Listed entries:

------------

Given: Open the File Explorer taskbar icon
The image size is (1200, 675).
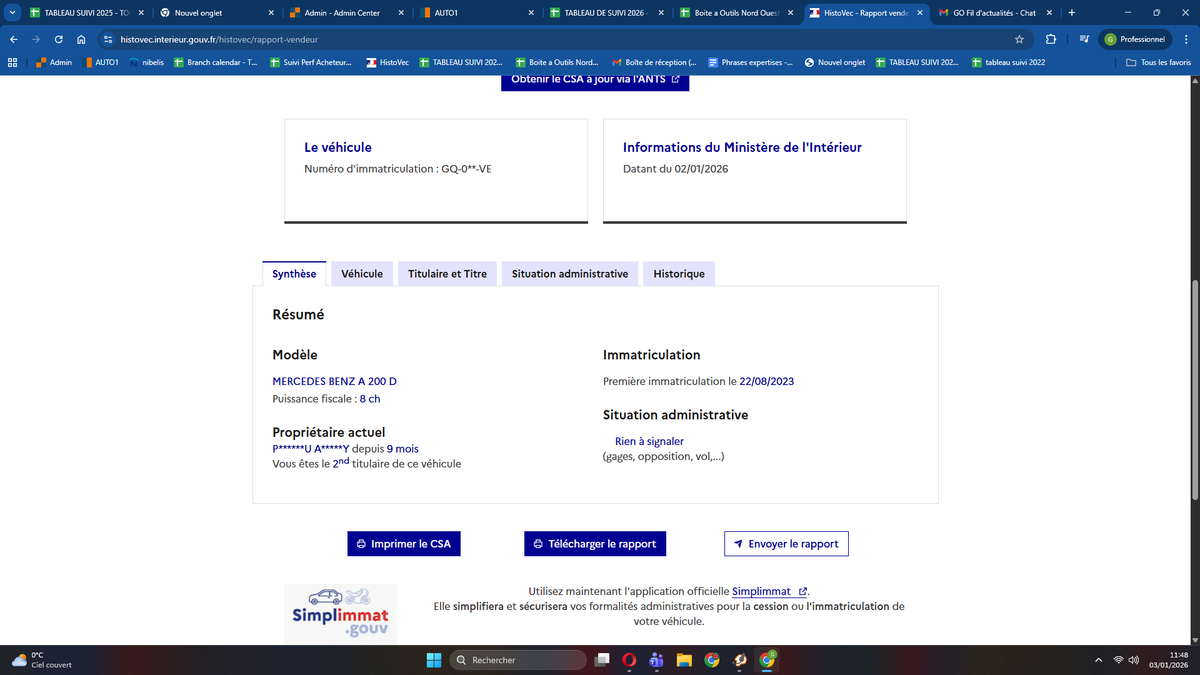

------------

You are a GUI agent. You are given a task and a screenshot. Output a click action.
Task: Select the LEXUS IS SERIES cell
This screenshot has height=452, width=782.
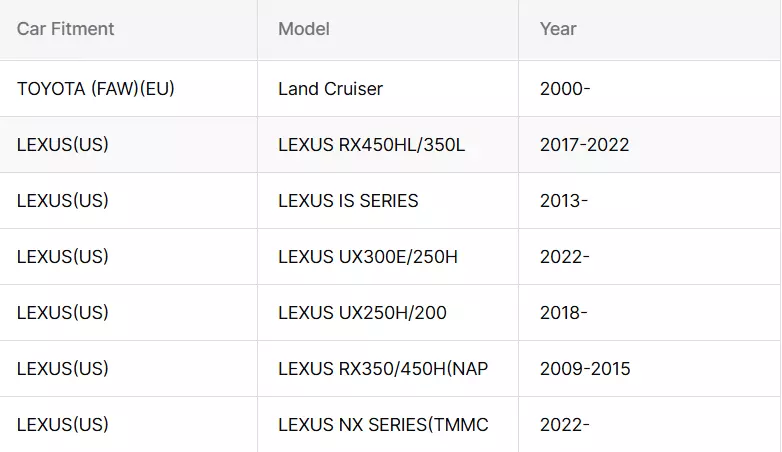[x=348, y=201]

------------

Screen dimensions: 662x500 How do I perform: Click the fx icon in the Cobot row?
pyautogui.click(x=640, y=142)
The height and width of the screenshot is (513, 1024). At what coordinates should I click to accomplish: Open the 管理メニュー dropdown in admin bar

------------

Exercise: Referring to the material above, set down exactly the lines between the line with "Screen dimensions: 662x500" and the line with "The height and", inclusive, and no other lines.

Task output:
Screen dimensions: 662x500 How do I perform: Click the fx icon in the Cobot row?
pyautogui.click(x=640, y=142)
The height and width of the screenshot is (513, 1024). At what coordinates should I click to accomplish: Open the 管理メニュー dropdown in admin bar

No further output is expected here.